2,2,′,2″,2‴‐Tetrapyridineiron(III) complex ions anchored to poly( L ‐glutamate) (FeL) or poly( D ‐glutamate) (FeD) were used as catalysts for the H 2 O 2 oxidation of L (+)‐ascorbic acid at pH 7 and varying complex:polymer‐residue molar ratios [ C ]/[ P ]. Evidence is produced that the reaction is a composite process reflecting contributions from parallel pathways, one of which corresponds to a catalytic route and is [H 2 O 2 ]‐independent and the other to an uncatalyzed electron‐transfer process between the ascorbate anion and hydrogen peroxide. Stereospecific effects in the catalysis are observed on increasing the complex:polymer ratio, which corresponds to an increase of the amount of α‐helical fraction in the polypeptide supports ( x a ).

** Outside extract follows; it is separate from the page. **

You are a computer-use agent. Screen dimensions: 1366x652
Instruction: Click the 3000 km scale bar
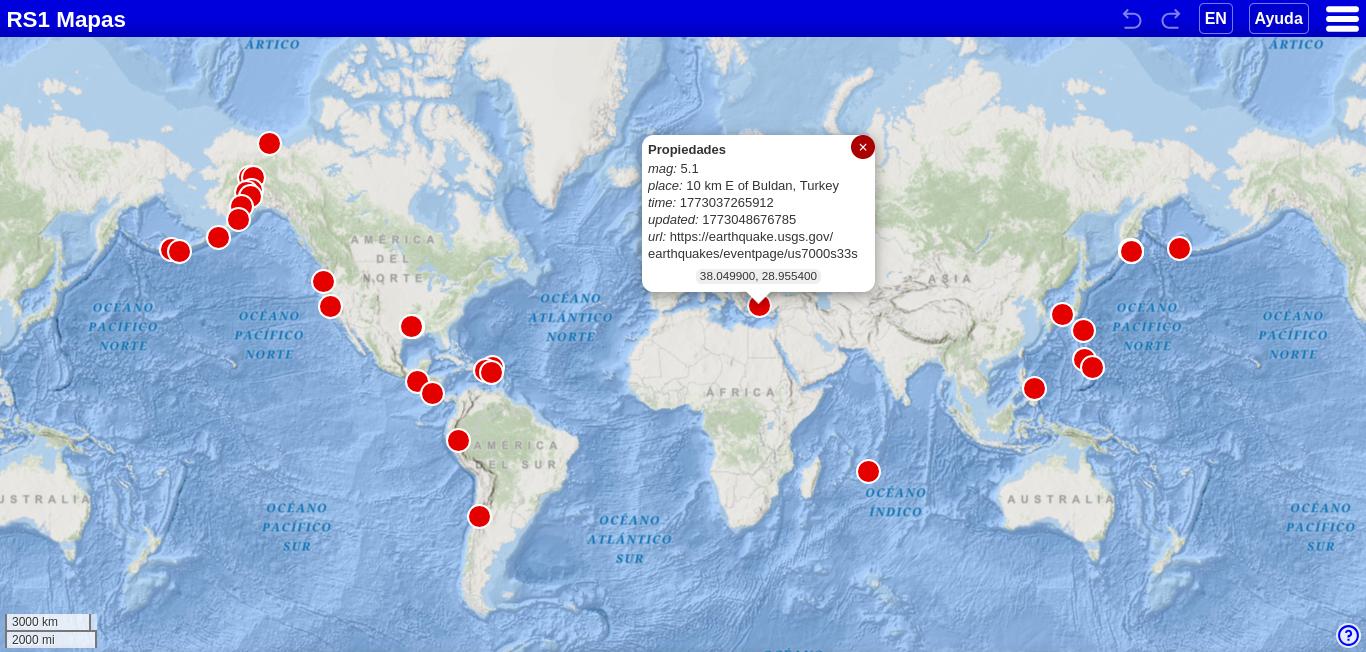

Thus, at [ C ]/[ P ] = 0.01 ( x a < 0.05), k FeD / k FeL = 1.0; but at [ C ]/[ P ] = 0.20 ( x a ≈ 0.70), k FeD / k FeL = 4.0 ± 0.5, k FeD and k FeL being the second‐order rate constants of the electron‐transfer reaction between the FeD or FeL isomer of the asymmetric catalyst and the L ‐ascorbate anion. The activation energies were found to increase markedly on going from the former to the latter complex:polymer ratio but, at the same time, to exhibit equal values with both enantiomeric catalysts. Stereoselectivity therefore appears to be an entropy‐controlled process, arising from the conformational rigidity of the precursor complex, which very likely sees the substrate molecules bound to the chiral residues of the ordered polymer surrounding the active sites. The implications of the stereochemical features of the substrate–catalyst adduct on the mechanism of electron transfer are also discussed. Evidence is presented that the asymmetric [Fe(tetpy)(OH) 2 ] + –polyelectrolyte systems play the additional role of environmental controller of the uncatalyzed oxidation of the L ‐ascorbate anion.